Shelley Centini and Edward Rymsza in papers filed in Luzerne County Court called the conduct illegal and asked a judge to impose a number of sanctions against prosecutors, including a $1,000 daily fine.


Selenski, 39, of Kingston Township, is awaiting trial in the May 2002 deaths of Michael Kerkowski and Tammy Fassett, both 38. Their bodies were unearthed from the property where Selenski was living in June 2003. His case is currently on appeal with the state Supreme Court.


Prosecutors have not yet responded to Centini and Rymsza's filing, nor has a judge scheduled a hearing date to address the issues.


Centini and Rymsza said in their filing that prosecutors obtained medical and psychiatric records of Selenski, even though at no time during the course of the case has Selenski made either his mental or physical health an issue.


Court papers say prosecutors obtained the records in August and have been holding the ill-gotten gains silently and intentionally issued subpoenas to obtain the records. A county judge and the attorneys previously denied a request by prosecutors to obtain the records.


The prosecutors did not give notice to defense attorneys they were obtaining the records, court papers say, and did not disclose that they had the records until Dec. 3.
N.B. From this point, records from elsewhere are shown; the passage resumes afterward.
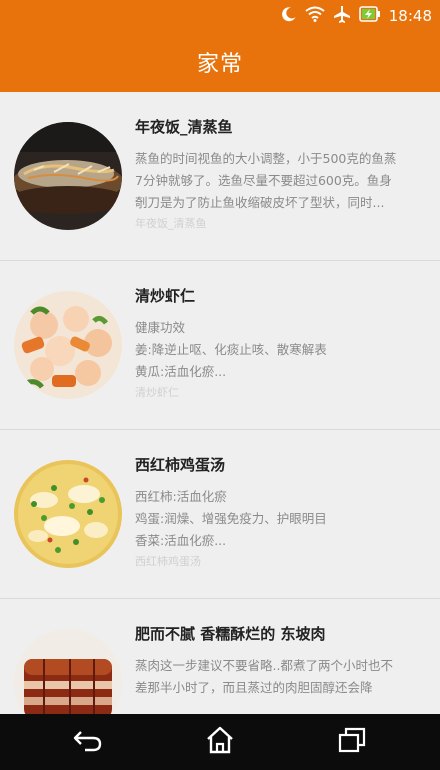 Image resolution: width=440 pixels, height=770 pixels. Describe the element at coordinates (220, 16) in the screenshot. I see `status-bar: 18:48` at that location.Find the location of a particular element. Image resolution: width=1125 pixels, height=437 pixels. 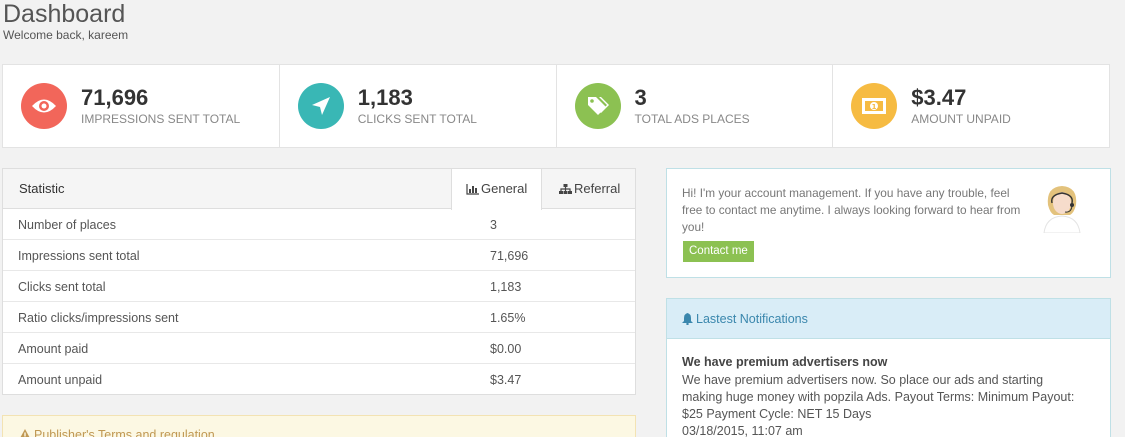

stat-value: 71,696 is located at coordinates (115, 98).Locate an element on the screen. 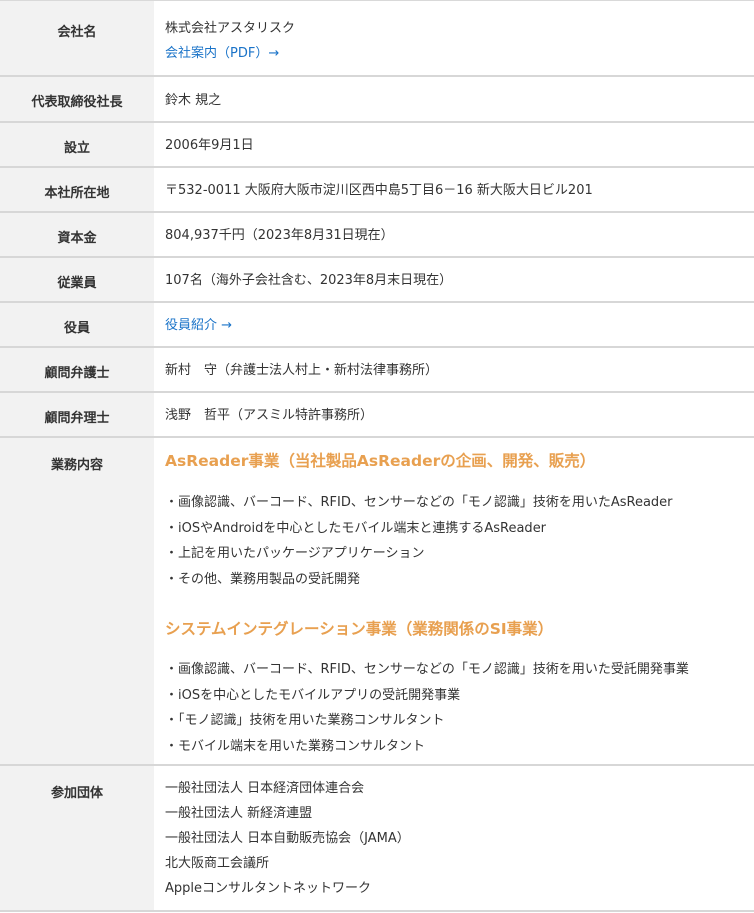 Image resolution: width=754 pixels, height=913 pixels. row-value: 浅野 哲平（アスミル特許事務所） is located at coordinates (454, 414).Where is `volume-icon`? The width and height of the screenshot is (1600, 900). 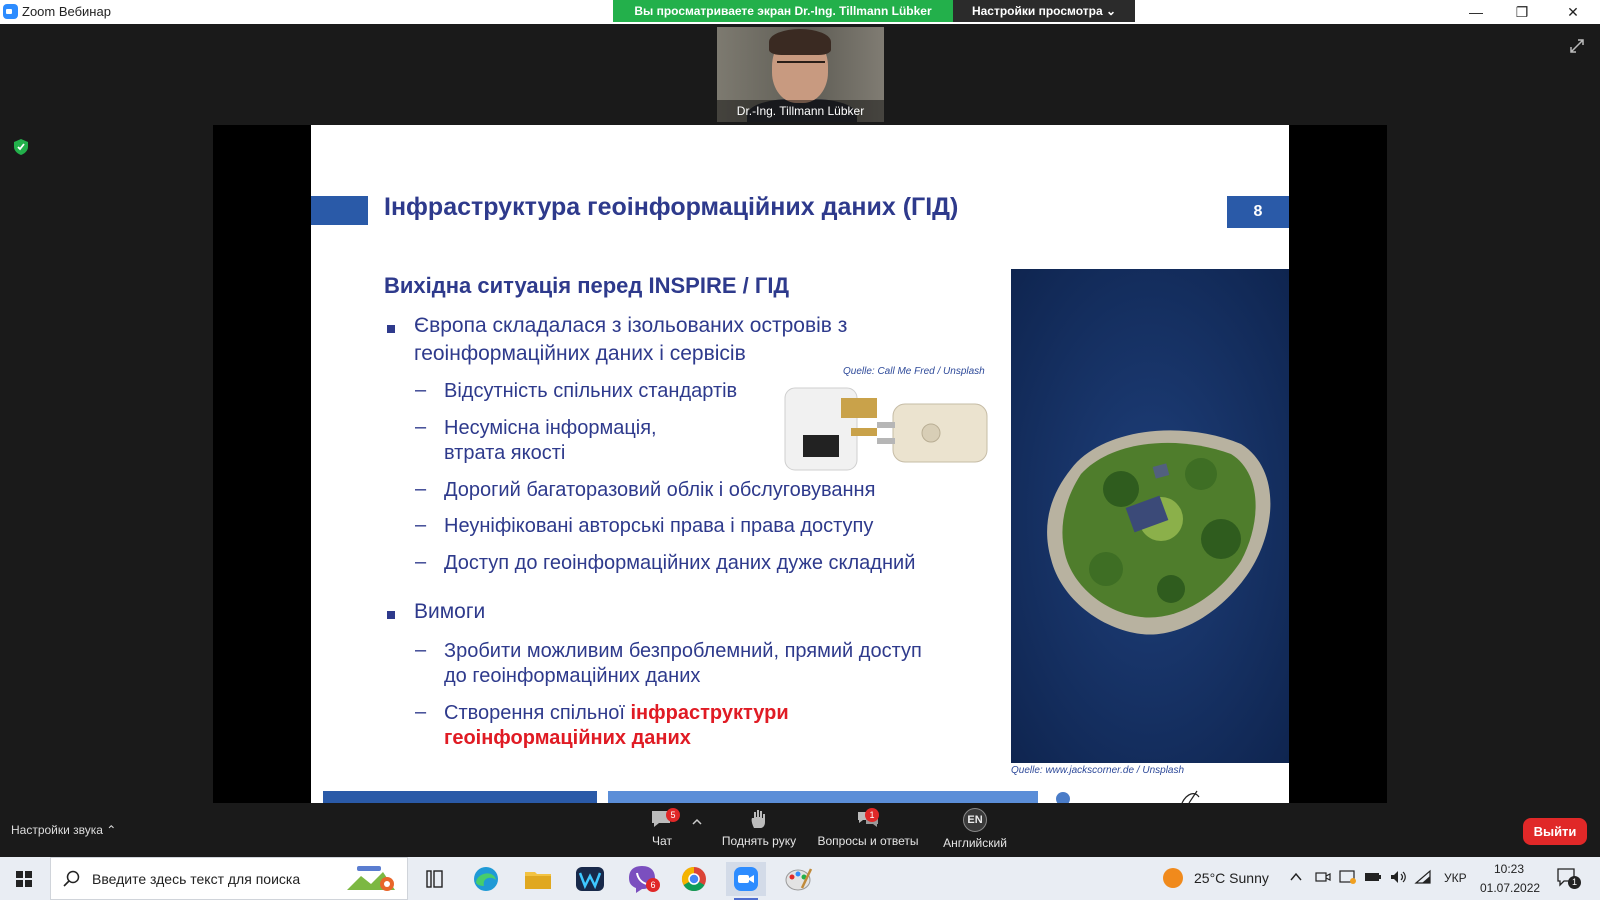
volume-icon is located at coordinates (1398, 877).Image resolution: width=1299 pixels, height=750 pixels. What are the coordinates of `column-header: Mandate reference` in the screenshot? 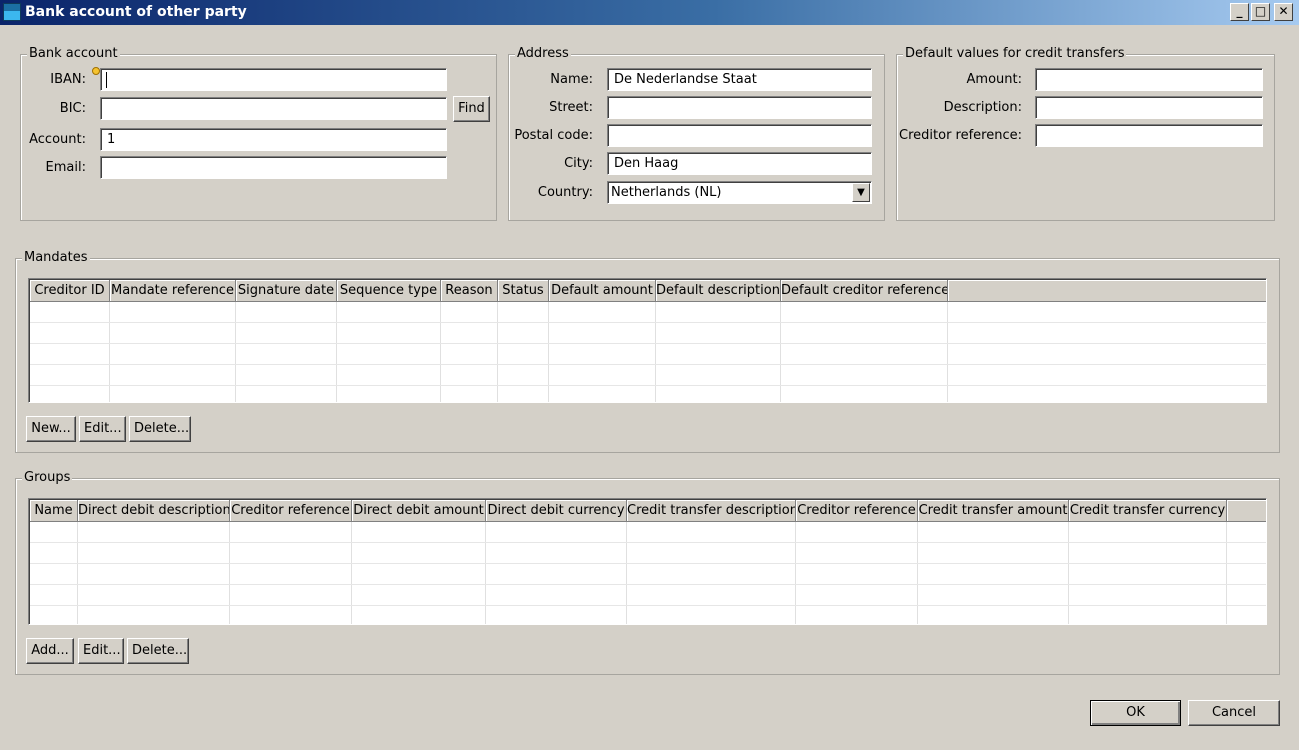 It's located at (173, 291).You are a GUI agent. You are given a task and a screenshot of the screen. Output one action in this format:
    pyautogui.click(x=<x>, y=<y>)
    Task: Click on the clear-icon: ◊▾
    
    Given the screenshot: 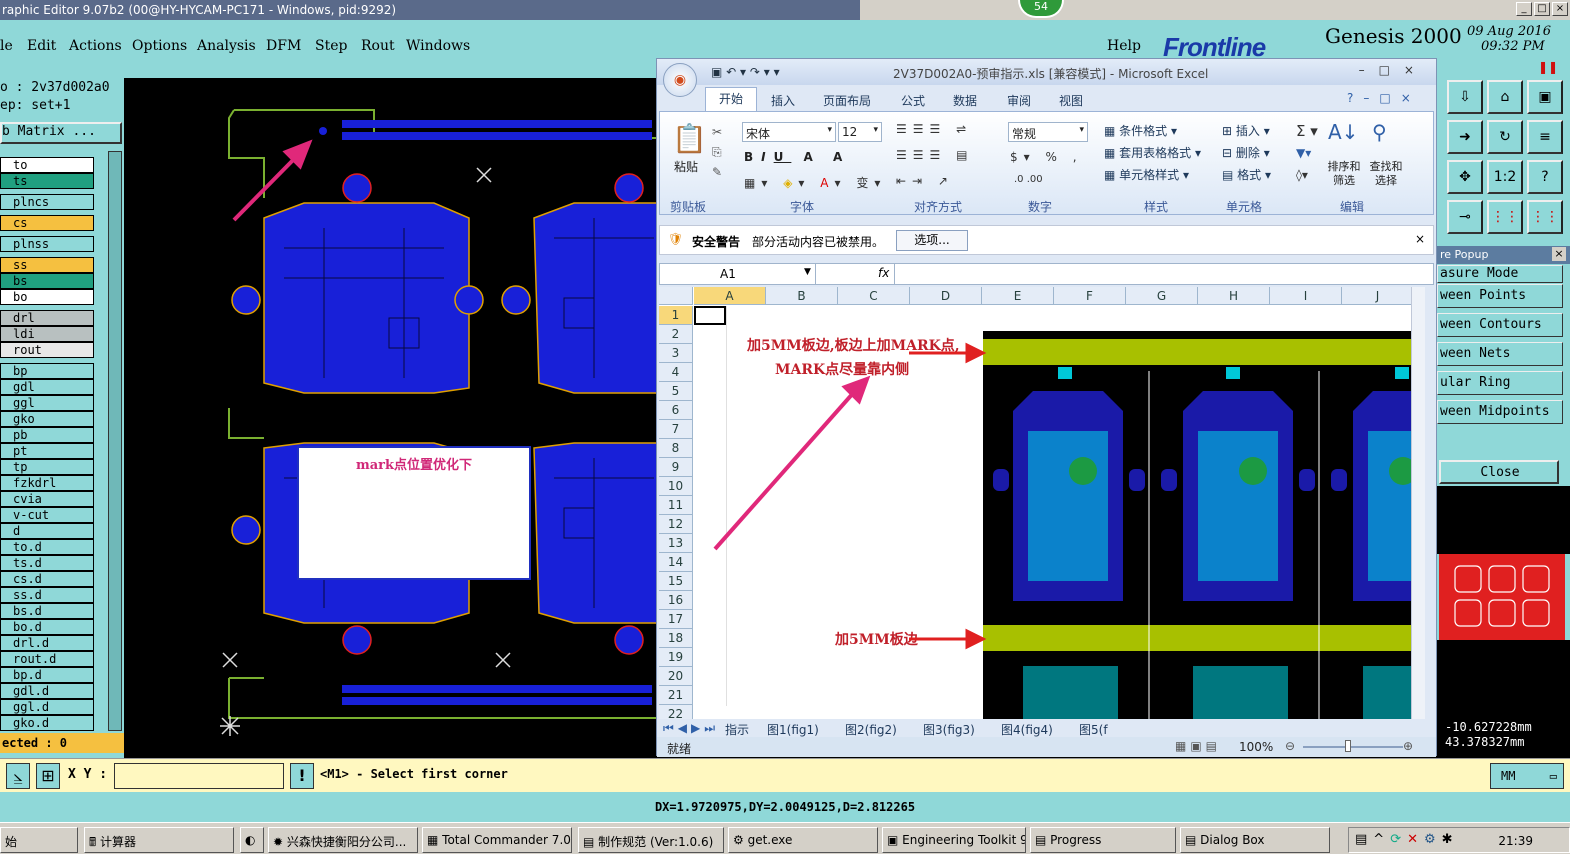 What is the action you would take?
    pyautogui.click(x=1302, y=175)
    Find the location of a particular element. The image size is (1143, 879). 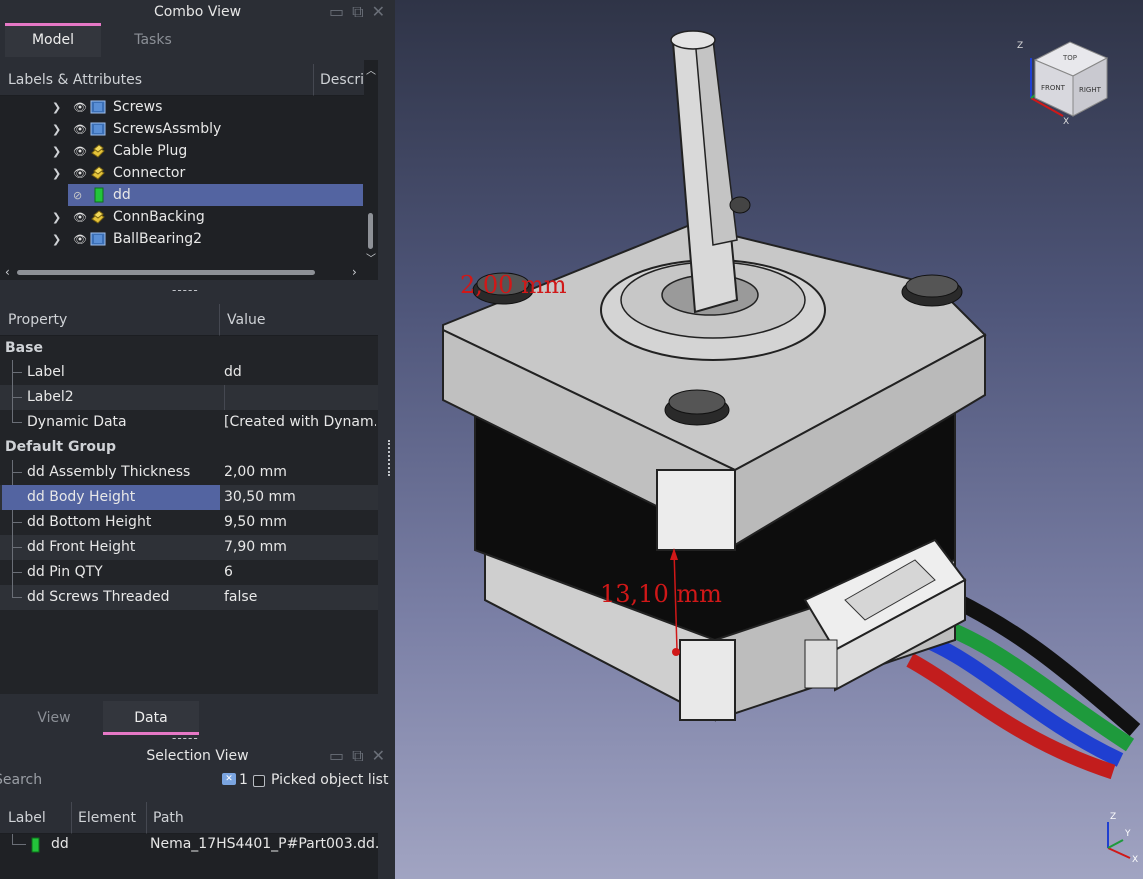

shaft-tip is located at coordinates (693, 40).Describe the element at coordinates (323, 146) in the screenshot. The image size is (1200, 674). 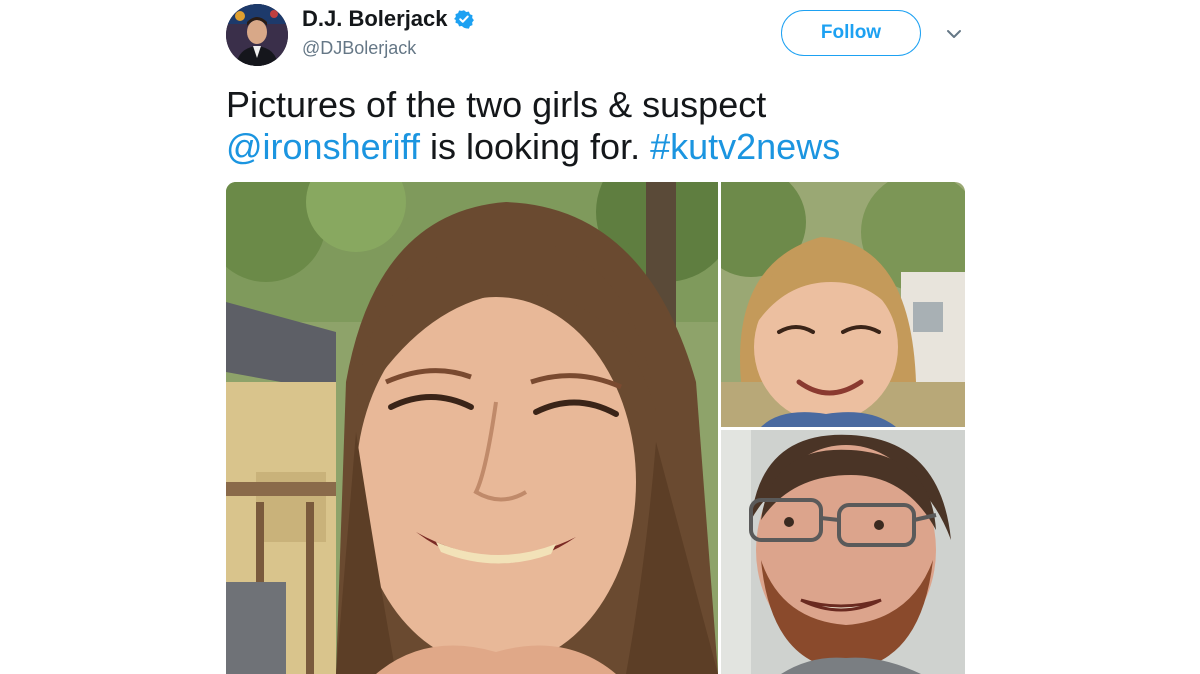
I see `mention-link: @ironsheriff` at that location.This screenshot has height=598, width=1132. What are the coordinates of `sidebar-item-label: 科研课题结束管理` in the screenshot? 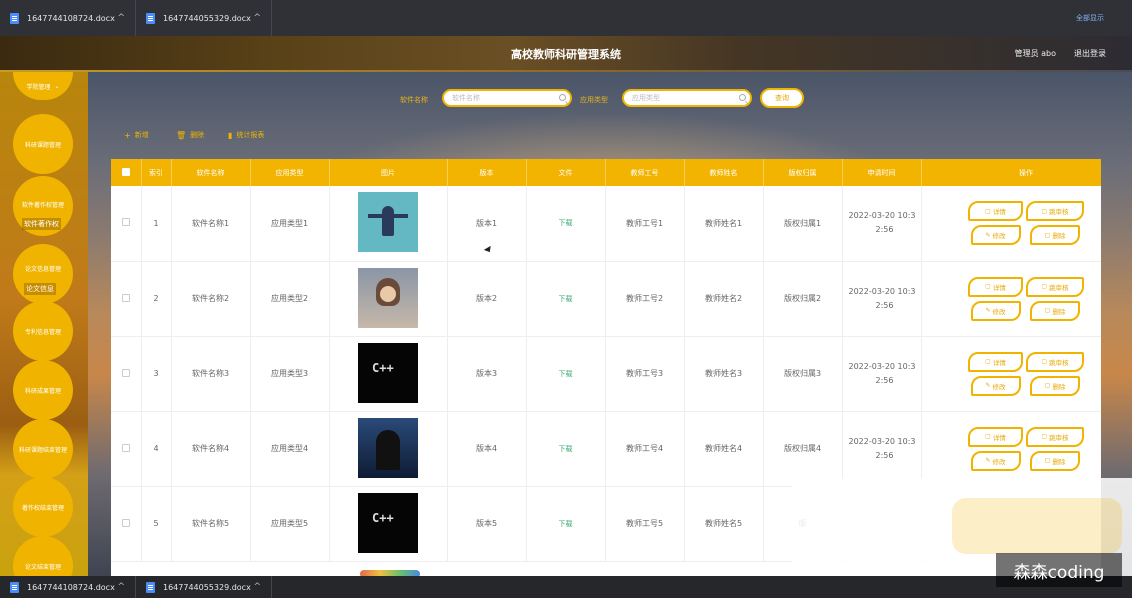 It's located at (42, 450).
The prosecutors' conduct, the attorneys wrote, should not be tolerated, especially from officers of the court sworn to ‘do justice' and not simply ‘seek convictions.'


The attorneys ask that charges be dismissed against Selenski because of the misconduct. If charges are not dismissed, then the death penalty Selenski faces should be taken off the table, the attorneys said.


If a judge decides neither of those sanctions are appropriate, the attorneys ask that the District Attorney's Office be barred from prosecuting the case or that the documents obtained by prosecutors be destroyed.


Lastly, the defense attorneys ask that the District Attorney's Office pay a $1,000 fine for every day they possess the records.